▶ _Texte_:
▬▬▬
Le troisième thème 'Caminito', est un tangos qui exprime
que mon parcours n'est pas tout droit ! C'est mon clin d'oeil à l’époque
du « Clopin Clopan » chanté, notamment, par Henri Salvador, c'est
mon 'petit chemin qui sent la noisette' à moi ! Le thème suivant, ‘ Timeo ‘,
est une
rondeña.
Ce titre vient du spectacle que j'ai réalisé en 2005 où j'évoque la
crainte de l'homme par rapport aux croyances, la finitude. La phrase '
Decir la muerte es igual que decir dios' est issue de ce
spectacle. Le thème 'La vuelta', est une
solea.
Ma solea vient de la scène (...) Les notes sont posées en
fonction de l' escobilla dansée par mon amie Sharon. Le
thème suivant, 'Tsadok', est un thème plus oriental (…) On
retrouve l'accordéon de David Venitucci (…) à la fois oriental,
occidental et populaire. (…) Je reviens d'Ouzbékistan. Là bas, il y a
trois origines ethniques : les turcs, les perses et les sino mongoles,
et ils ont même des Luli (des gitans). Ce thème rappelle le fait que je
suis un
« gitan errant ».
▬▬▬
▶ _Jeu de données_:
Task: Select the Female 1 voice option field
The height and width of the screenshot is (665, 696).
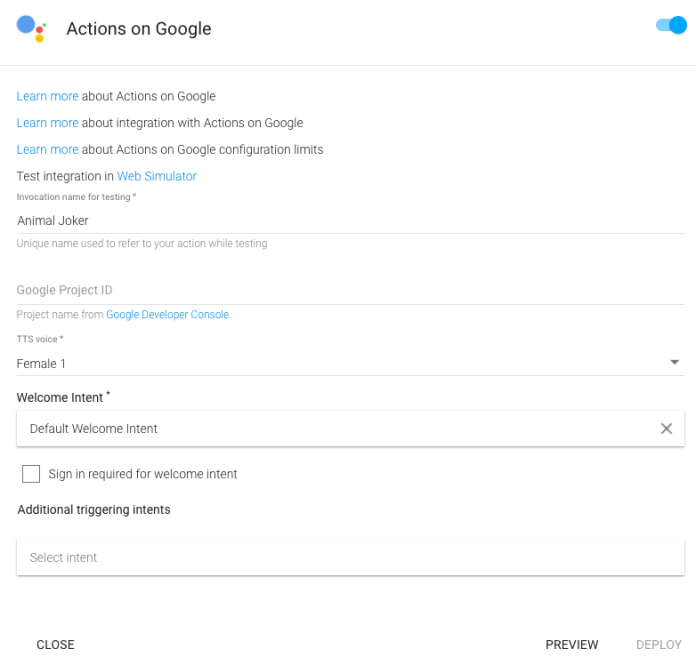Action: click(x=340, y=364)
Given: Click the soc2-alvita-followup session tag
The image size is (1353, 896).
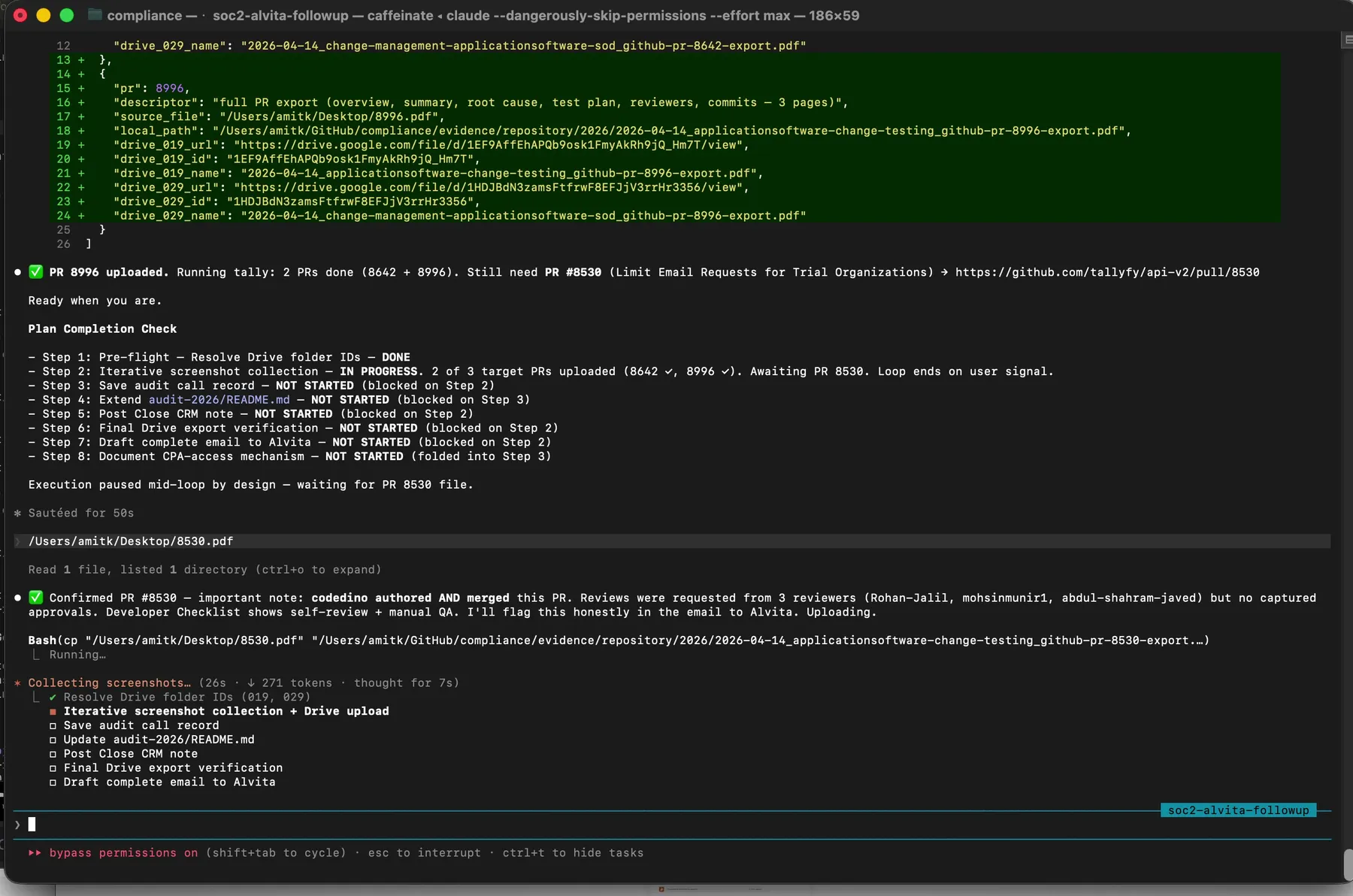Looking at the screenshot, I should click(x=1237, y=810).
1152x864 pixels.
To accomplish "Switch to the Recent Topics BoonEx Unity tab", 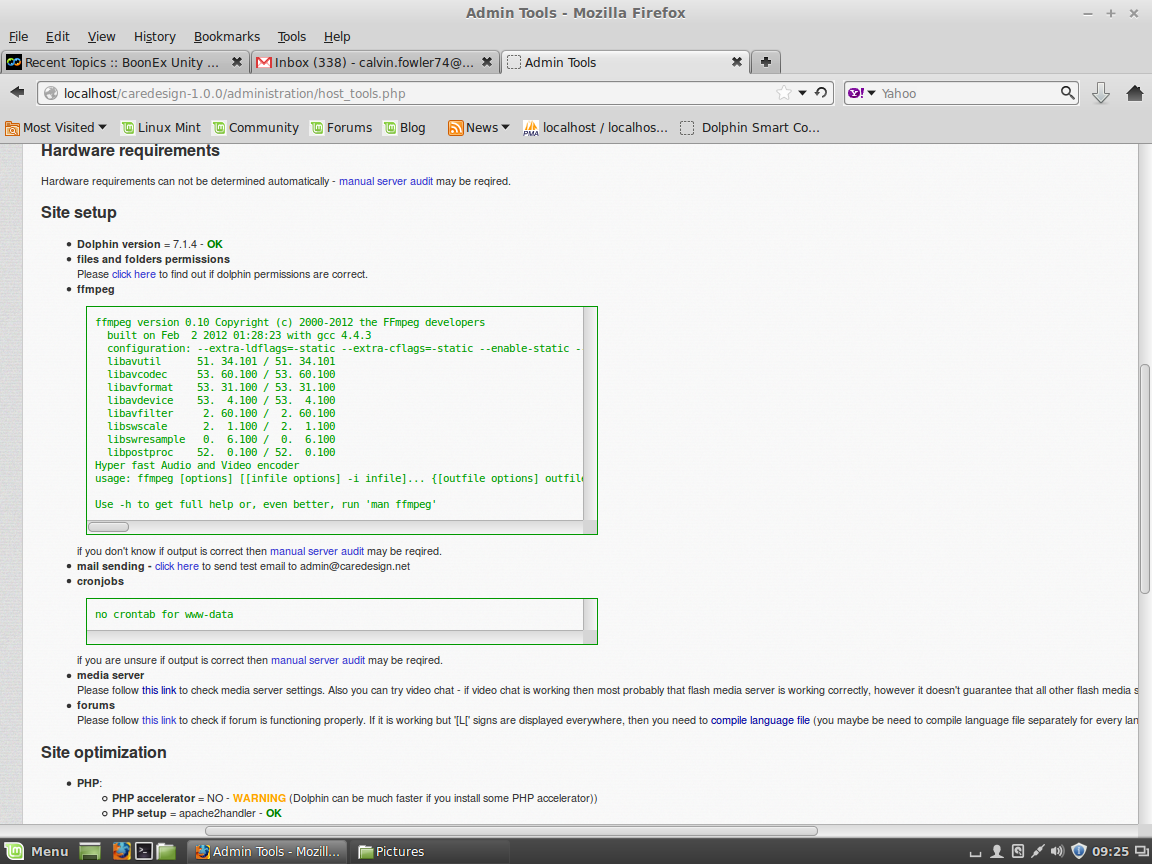I will tap(122, 62).
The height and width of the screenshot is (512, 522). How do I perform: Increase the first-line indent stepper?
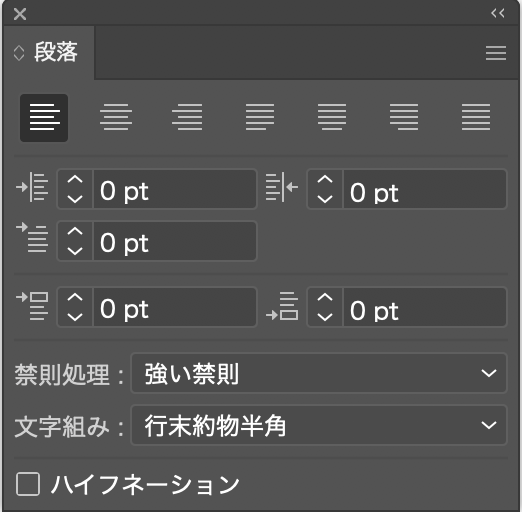point(75,231)
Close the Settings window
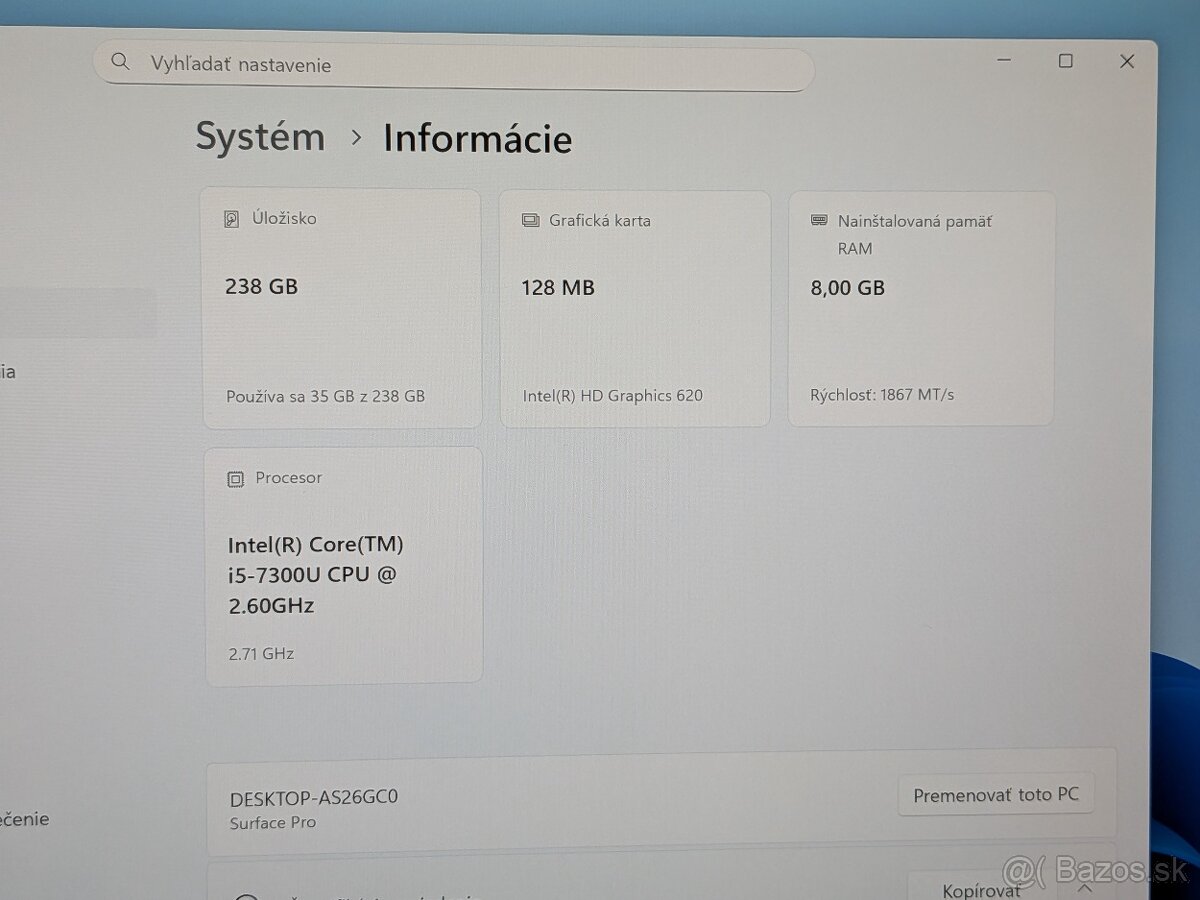 tap(1127, 60)
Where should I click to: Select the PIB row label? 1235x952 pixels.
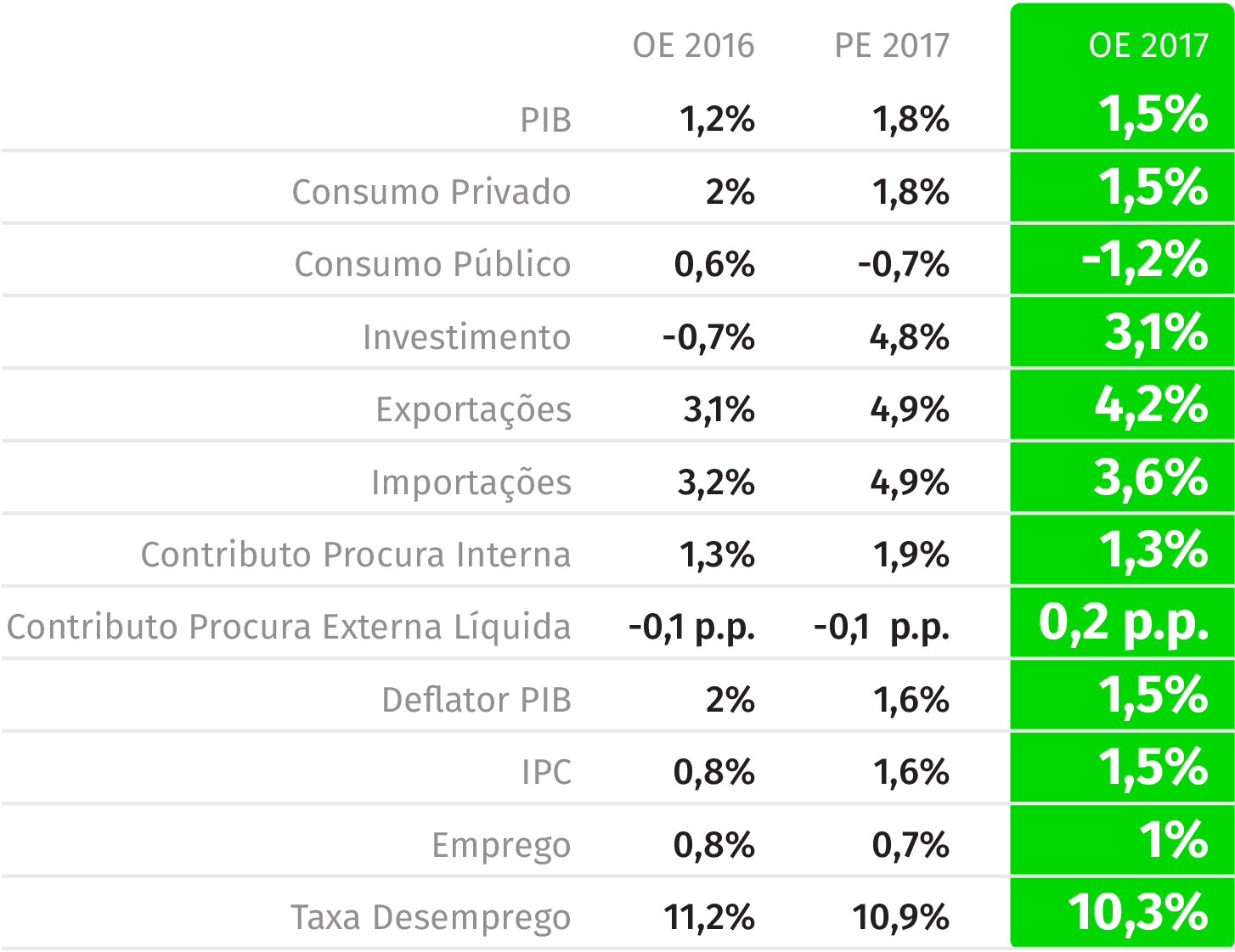(545, 121)
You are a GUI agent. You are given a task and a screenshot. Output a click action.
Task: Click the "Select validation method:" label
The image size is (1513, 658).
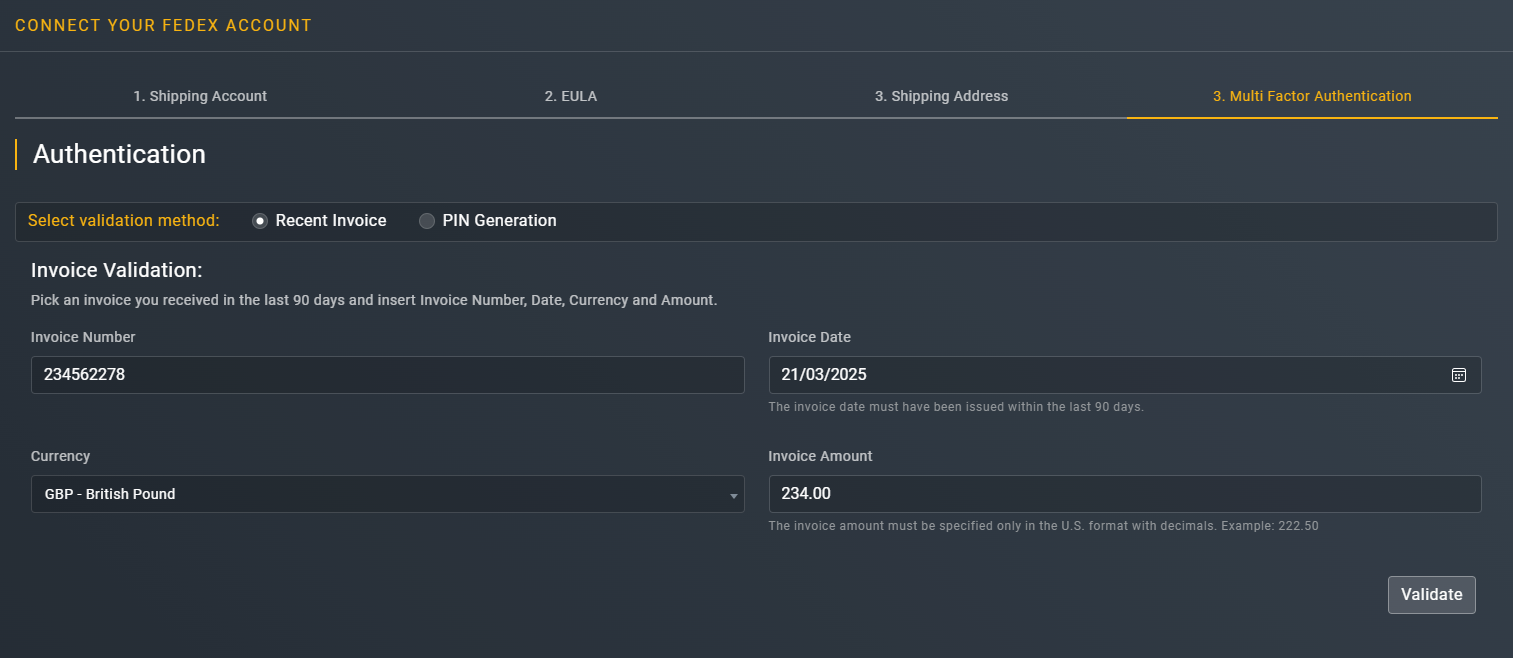pos(124,221)

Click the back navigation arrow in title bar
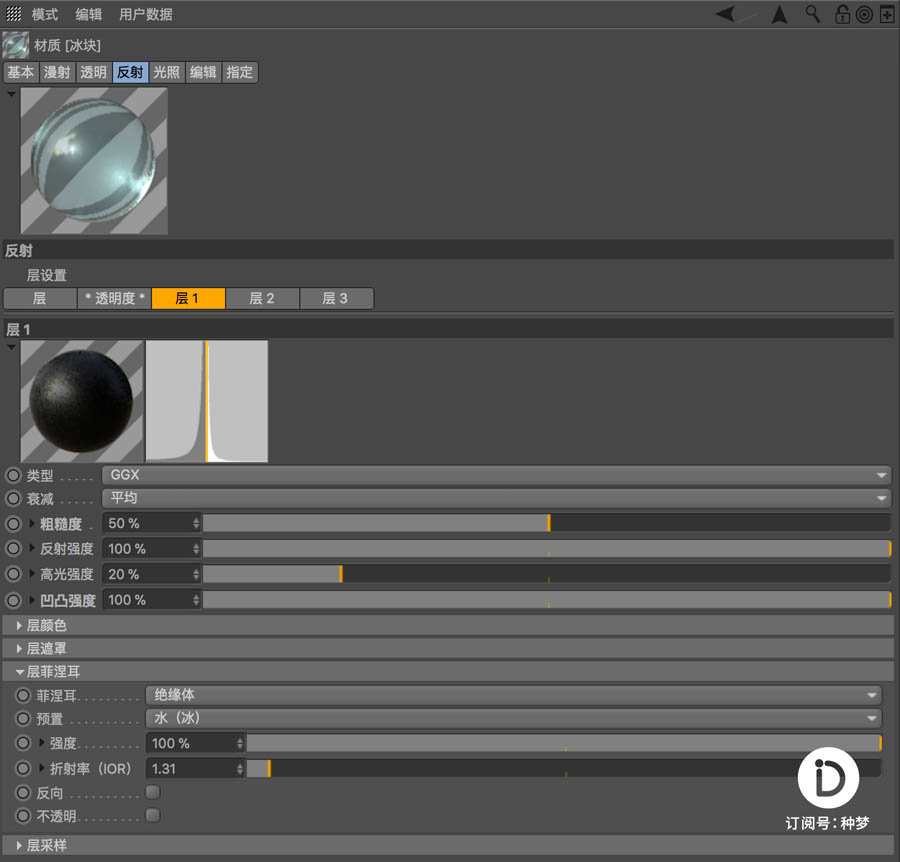click(725, 14)
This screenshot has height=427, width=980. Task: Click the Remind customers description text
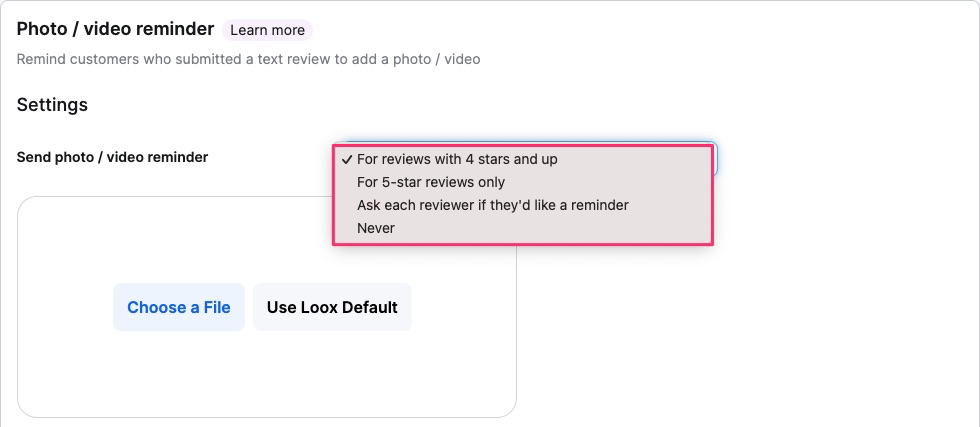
▬▬▬
▶ _Consigne_: Rédigez la suite du texte consacré aux thèmes musicaux, en reprenant après sa dernière phrase.

▶ _Corrigé_:
Le thème suivant, 'Esperanza' exprime l'espoir, comme son nom
l'indique. En composant ce thème, j'ai pensé à New York, la ville grise
et humide, au petit matin. Ce thème renvoie au jazz. (…) Pierre
Bertrand est au sax. Il y a aussi Nicolas Folmer qui
intervient à la trompette. Ce moment raconte aussi l'histoire de ma
rencontre avec ces artistes-là, les jazzmen, ceux avec lesquels ont peut
établir une passerelle musicale. Le dernier thème s'intitule 'El
abuelo'. Il termine l'album dans une sorte d'accomplissement, avec
en note finale, cette phrase 'no te preocupes' chantée par
Alberto Garcia, concluant l’album. Cela exprime aussi le fait que,
malgré la finitude des choses, malgré la souffrance de la perte, rien ne
disparaît vraiment, les êtres qu'on aime, on les transporte en soi.
- Quelle est la
date prévue pour la sortie de l'album?
- (…) la sortie
officielle de l’album est prévue pour le 5 avril prochain..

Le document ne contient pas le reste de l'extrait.